The next step was to realize that for the reflection render target, nothing below the water needed to be drawn. Similarly, for the refraction render target, nothing above the water needed to be rendered. And, even for the main view, nothing below the water needed to be rendered because what appears to be below the water is actually coming from the refraction we already rendered. The solution was to organize the transforms in the transform graph so that just four transforms became the parents of those combinations. This process made it easy to set or clear the visibility on just those four transforms when rendering each render target so that only what needs to be rendered in each pass is actually rendered. That brought the number of models rendered per frame to around 60 and we were asking the GPU to draw a lot less pixels. With that, the demo ran at 30hz on most of our laptops at work, which we decided was good enough.

To see the difference in performance between a top GPU and a bottom GPU, on a fast card like those mentioned above, the beach demo is able to run at a solid 60hz on a 30inch monitor stretched full screen, as well as a solid 60hz stretched across two 24 inch monitors whereas on an Intel GMA 3100 it might run as slow as 10hz.

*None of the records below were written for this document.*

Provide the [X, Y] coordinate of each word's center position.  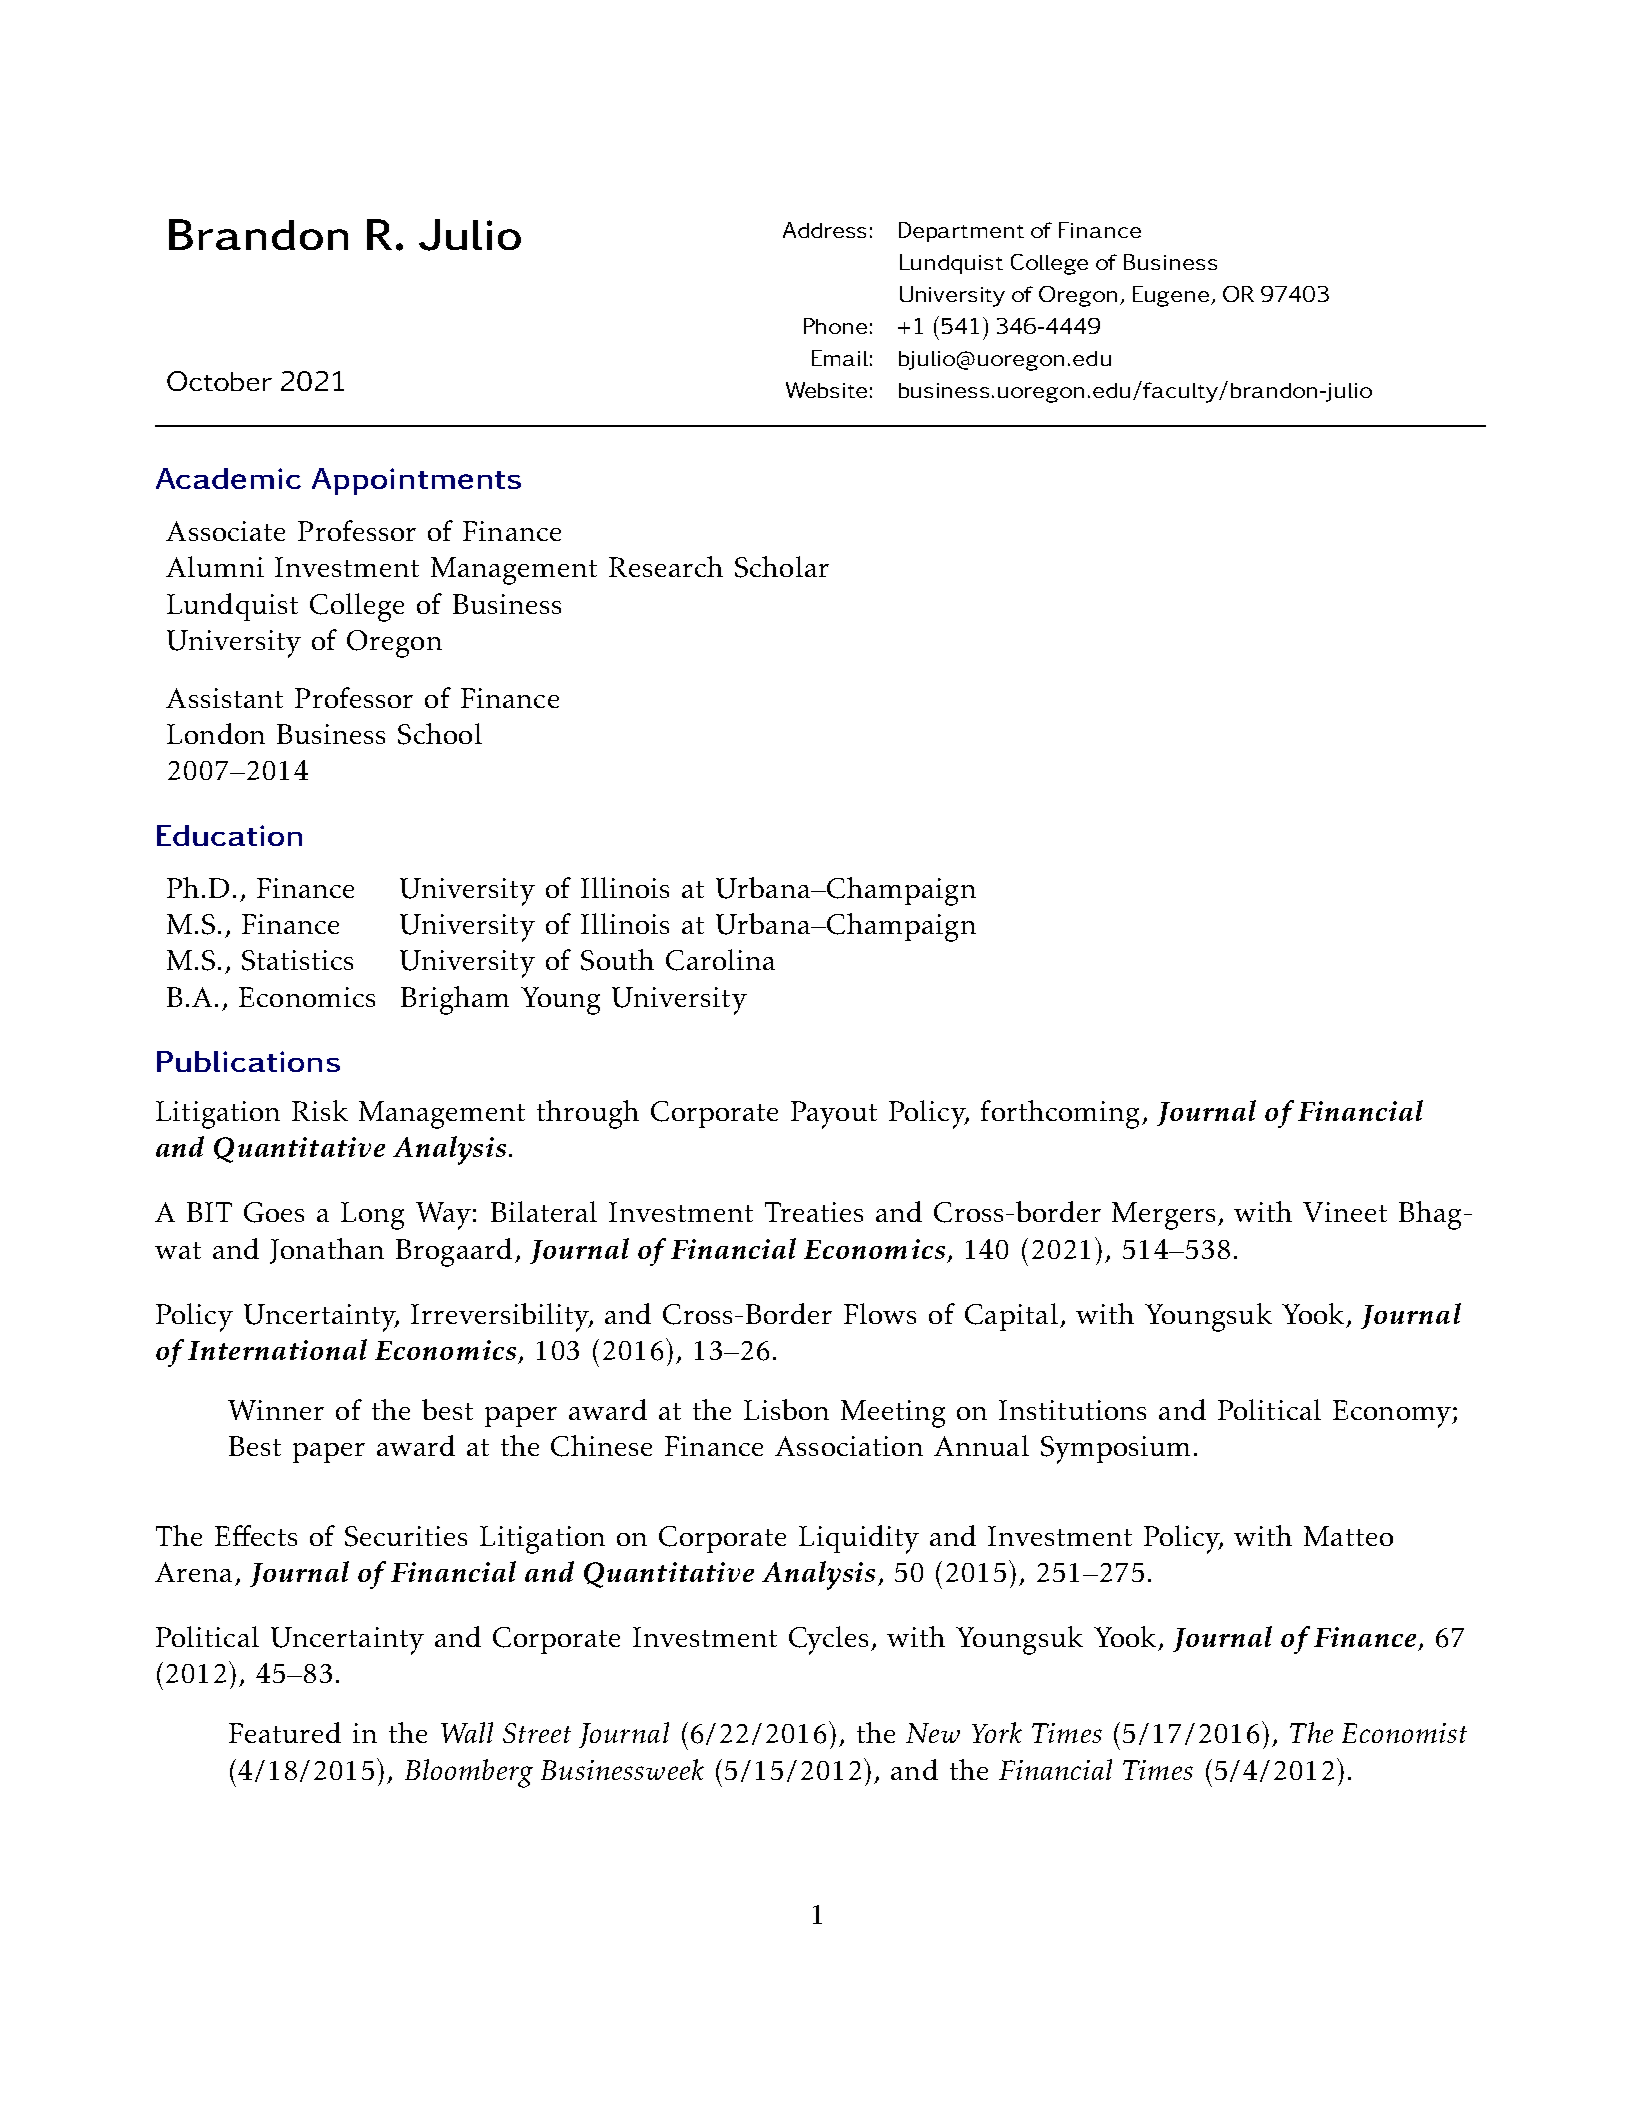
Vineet [1345, 1212]
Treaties [814, 1212]
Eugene [1172, 296]
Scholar [782, 567]
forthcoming [1060, 1114]
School [440, 734]
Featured [285, 1732]
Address [824, 230]
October [219, 381]
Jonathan [327, 1251]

There was one more big optimization added at the last minute. If you look at the demo, except for the water, almost nothing is moving. Just the flames and a few particles on the waterfall. Taking that into account, if the camera does not move then the refraction and reflection actually do not need to be re-rendered since nothing in them will change. Changing the demo to only render the reflection and refraction when the camera moves shaved off another 10-15% of rendering time. If we had something more dynamic in the scene we could not have added this optimization.

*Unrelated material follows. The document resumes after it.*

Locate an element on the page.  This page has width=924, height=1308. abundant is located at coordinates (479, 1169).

If you decide to play with the source for the beach demo be aware the first thing you'll want to do is edit the beachdemo.js file, search for V8,
// Comment out the line below to run the sample in the browser JavaScript
// engine. This may be helpful for debugging.
and comment out that 3rd line. This will enable you to use your browser's debugger to inspect and manipulate variables. Now run the demo. You can now enter your browser's debugger and from the debugger's console start looking at and setting the various elements. Set "g_timeMult" to 0.1 to see it run at 1/10th speed or inspect "g_re" to see some render stats. You can also copy and paste this code:
numParticles: 40,
lifeTime: 2,
timeRange: 2,
startSize: 50,
endSize: 90,
positionRange: [10, 10, 10],
velocity: [0, 0, 60], velocityRange: [15, 15, 15],
acceleration: [0, 0, -20],
spinSpeedRange: 4}
You may want to try changing some of the numbers to see the torches change in real time. Change the 60 in velocity to 600 and the start size to 500 to see some giant torches.

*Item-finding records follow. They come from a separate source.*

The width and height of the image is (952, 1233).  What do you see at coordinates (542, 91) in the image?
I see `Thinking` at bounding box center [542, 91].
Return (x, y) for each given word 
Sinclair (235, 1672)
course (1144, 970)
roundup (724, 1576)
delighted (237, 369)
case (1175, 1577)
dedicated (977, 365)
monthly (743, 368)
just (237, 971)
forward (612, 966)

As you can see, working on a graphic application in such an environment definitely has some advantages. Take the beach demo and hack it up! Make better water effects or maybe even turn it into a game. If you have any more questions, be sure to check our session at Google I/O or our discussion groups .

Posted by Gregg Tavares, software engineer, O3D Team.

3 comments: said...

Hi Gregg, could you elaborate about the models vs. instances optimization? When you say 70 instances of palm tree became one model of 70 palm trees, are they not instances within the model? I.e. is it not more effecient all round to have instances than duplicate geometry, and in which case what difference does the model "wrapper" make?

Patapom said...

I suppose he meant that they collapsed all the 70 instances into a single mesh...

Gregg Tavares said...

wow, Sorry I didn't notice this comment.

There are 2 kinds of efficiency. Efficiency of Speed and Efficiency of Memory.

Having 1 tree model displayed 70 times is an efficiency of memory. Only 1 tree and 70 positions needs to be downloaded but it is slow because the GPU has to be told 70 times, draw a tree, draw a tree, draw a tree. Each "draw" call is slow.

Having 1 models of 70 trees as an efficiency of speed. There is 1 model of 70 trees. This takes more memory but it means only asking the GPU to draw 1 thing. "draw model of trees" which is much faster.